Drink Driving Offences
Being charged with driving under the influence of alcohol is frequently a traumatic and concerning experience. Because drink driving is the most common criminal offence committed by Australians, it is also frequently a person’s first experience of the criminal law system.
Aside from the trauma of being charged by police and having to attend court, the criminal penalties for drink driving can be severe and as such, legal representation is usually recommended.
If you have been charged with drink driving, our solicitors will:
- Carefully consider the circumstances, facts and evidence surrounding the charge
- Advise whether you should plead guilty or not guilty
- Advise you of the potential penalties and likely outcome
- Prepare a restricted licence application (if applicable)
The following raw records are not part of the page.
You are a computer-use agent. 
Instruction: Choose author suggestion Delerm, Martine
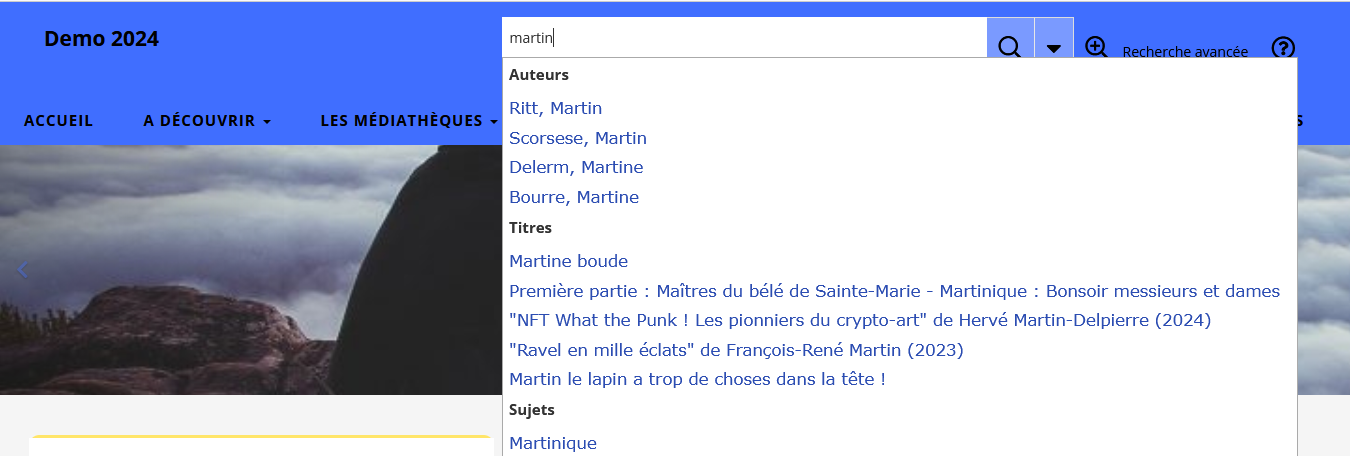576,167
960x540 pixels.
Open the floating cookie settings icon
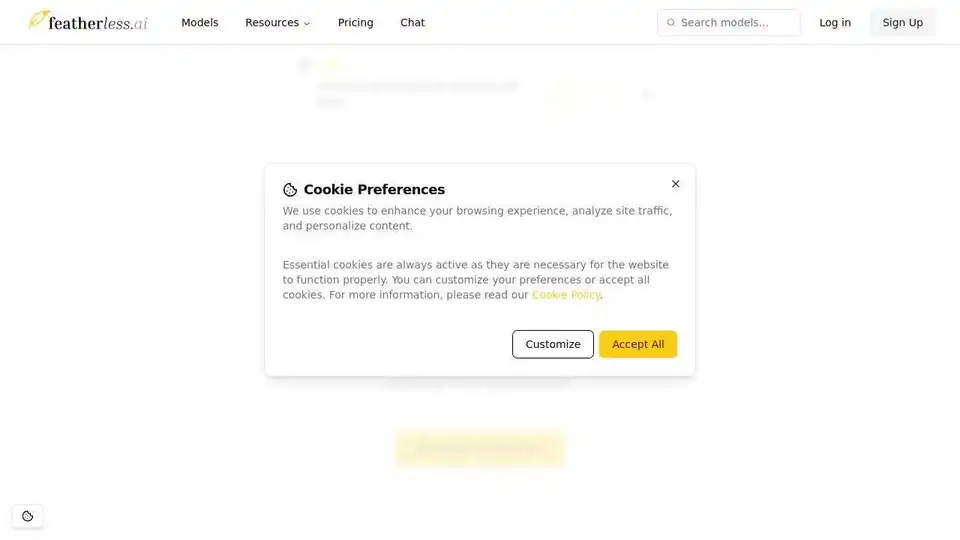pos(28,516)
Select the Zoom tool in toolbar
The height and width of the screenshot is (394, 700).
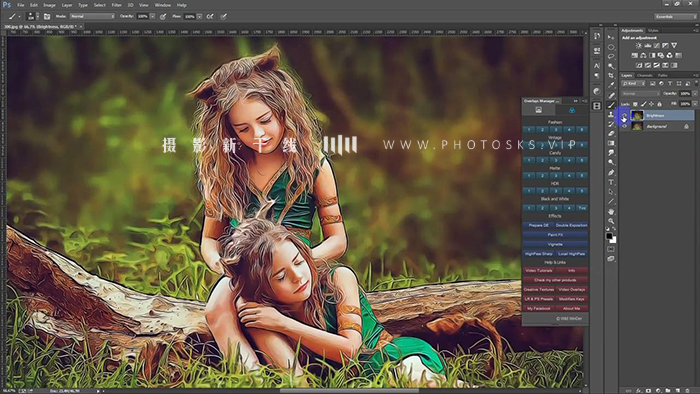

- Prepare submissions and present your case to the presiding Magistrate and prosecutors on your behalf
FAQ's
If you wish to plead guilty to a drink driving charge, BDN Lawyers will provide you with a simple fixed fee quote.
If you wish to defend a charge, then BDN Lawyers will provide a quote having consideration to:
- The number of charges;
- The amount of evidence;
- The number of anticipated court attendances;
- The anticipated duration of the trial;
- Whether a barrister is to be instructed.
We will examine the circumstances of the charge and advise whether it can be defended. If the charge cannot be defended a plea of guilty should be entered as soon as possible.
For drink driving offences in the ACT, it is possible for some people to apply for a restricted licence which will allow them to continue driving for specific, limited purposes, such as transport to and from work.
You can apply for a restricted licence if:
- The drink driving offence occurred in the ACT;
- You live in the ACT;
- It is your first drink driving offence; and
- You hold a full licence and your blood alcohol level was not greater than 0.099g OR you are a special licence holder and your blood alcohol concentration was not greater than 0.049g.
Further conditions concerning eligibility can be at www.courtsact.gov.au.
Both the ACT and NSW jurisdictions have provision to find a person guilty of an offence, but to not record a conviction. In the context of drink driving, this outcome allows you to keep your licence.
This outcome is usually reserved for people who:
- Have been driving for a significant period of time;
- Have a perfect or near perfect driving record; and
- Loss of their licence would have an inordinate impact on their capacity to work or ability to care for an ill family member etc.
Both the ACT and NSW have provision for mandatory interlock programs for certain high range and repeat drink driving offenders. This means that you may be required to have an interlock system fitted to your vehicle for a period of time to demonstrate safe driving behaviour. Depending on the charge you may also be required to participate in treatment or training programs as ordered by a Magistrate.
Lower risk drink driving offenders in the ACT also have the option of participating in the interlock program during their driving disqualification period. However, they will also be required to demonstrate a period of clean driving before they can exit the interlock program. This is generally three months.
The laws in NSW and the ACT in relation to their respective interlock programs are complex, especially for offenders who hold a drivers licence issued by a different jurisdiction to where the offence took place.
We recommend that you obtain legal advice in respect of your options and whether you will or may be subject to a mandatory interlock order prior to your matter being dealt with.